The skiff sold, but Biehl wasn’t home for the arrival of the buyer, so his then-girlfriend, now-wife, sorted out the details. She spied a pile of wristbands and wires in the back of the buyer’s Land Rover.

The new owner of the 29er, Chris Jones, was working on a simple way for kids to scan onto the water and then back ashore. When Biehl’s girlfriend told him about the wristbands, he couldn’t sleep. He called Jones the next day, and the two became business partners.


“This whole thing was conceptualized in Australia because of the safety culture,” says Biehl. “The U.S. tends to sail a bit more inland. We don’t have as wild weather. Every youth event in Australia, standard practice, there has to be some sort of check-in and check-out procedure for all of the kids for insurance reasons and for contact information.”

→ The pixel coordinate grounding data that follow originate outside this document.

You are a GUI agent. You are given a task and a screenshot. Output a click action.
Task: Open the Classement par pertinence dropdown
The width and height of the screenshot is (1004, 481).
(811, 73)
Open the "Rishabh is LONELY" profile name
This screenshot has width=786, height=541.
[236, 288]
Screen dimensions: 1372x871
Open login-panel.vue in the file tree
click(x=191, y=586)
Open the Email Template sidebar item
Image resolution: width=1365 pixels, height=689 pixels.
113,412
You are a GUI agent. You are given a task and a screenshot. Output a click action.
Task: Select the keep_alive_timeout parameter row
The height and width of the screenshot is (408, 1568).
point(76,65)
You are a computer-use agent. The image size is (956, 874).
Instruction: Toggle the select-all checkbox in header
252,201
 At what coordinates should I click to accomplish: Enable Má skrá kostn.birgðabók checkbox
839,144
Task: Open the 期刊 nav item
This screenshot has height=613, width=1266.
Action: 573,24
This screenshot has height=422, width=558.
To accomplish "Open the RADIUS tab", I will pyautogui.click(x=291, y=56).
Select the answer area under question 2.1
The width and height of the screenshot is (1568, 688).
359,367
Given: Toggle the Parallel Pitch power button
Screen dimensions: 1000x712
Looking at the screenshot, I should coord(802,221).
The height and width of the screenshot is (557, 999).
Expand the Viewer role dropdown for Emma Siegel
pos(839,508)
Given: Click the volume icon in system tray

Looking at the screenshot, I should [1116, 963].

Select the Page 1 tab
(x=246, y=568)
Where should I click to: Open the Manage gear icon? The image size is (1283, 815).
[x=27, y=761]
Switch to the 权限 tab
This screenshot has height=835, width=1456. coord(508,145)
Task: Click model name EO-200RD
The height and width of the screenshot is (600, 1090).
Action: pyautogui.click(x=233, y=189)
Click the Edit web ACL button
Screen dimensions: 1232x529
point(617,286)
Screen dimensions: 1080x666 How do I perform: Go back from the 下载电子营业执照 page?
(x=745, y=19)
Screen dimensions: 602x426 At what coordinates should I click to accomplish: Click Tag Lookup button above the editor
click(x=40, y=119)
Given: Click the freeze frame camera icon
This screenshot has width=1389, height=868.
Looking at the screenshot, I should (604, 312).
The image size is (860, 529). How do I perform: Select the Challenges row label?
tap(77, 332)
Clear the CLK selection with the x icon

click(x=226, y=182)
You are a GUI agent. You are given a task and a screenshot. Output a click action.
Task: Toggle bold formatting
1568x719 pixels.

The two partners set out to make regatta management simpler. One of their goals from the start was to make sure everything they built was 100 percent cellphone-compatible. Today, Regatta Toolbox looks and works the same on your phone as it does on your laptop, desktop computer or tablet. The product launched in Australia and enjoyed success at Sail Sydney, with 300 competitors, and at Sail Melbourne with 500 boats.

Using a scanner similar to what you might see in a grocery store, competitors scan their wristbands on the way out and when they come ashore. “Every time we have a new user for a new event, the organizers say they have never seen kids so eager to check in at the end of the day,” says Biehl. As Biehl and Jones sought to improve their product, they brought on another partner with some serious expertise. Brendan Kopp is a graduate of Harvard, a former sailing team co-captain and All-American. He also writes code.


Kopp’s goal was to make Regatta Toolbox intuitive. He doesn’t compare it to spreadsheet software; an Instagram-and-Amazon hybrid is more like it. “People are excited to move away from Excel spreadsheets,” says Kopp. “My biggest dream for this platform is to let people spend more time on the water and less time at a desk.”

When asked if it would be possible to organize and run a regatta using Regatta Toolbox while locked inside a closet with nothing but a cellphone, Kopp chuckles. “Someone would have to give me the order of the finishers,” he says. “But I could set up a regatta here in San Francisco and it could run in Australia tomorrow.”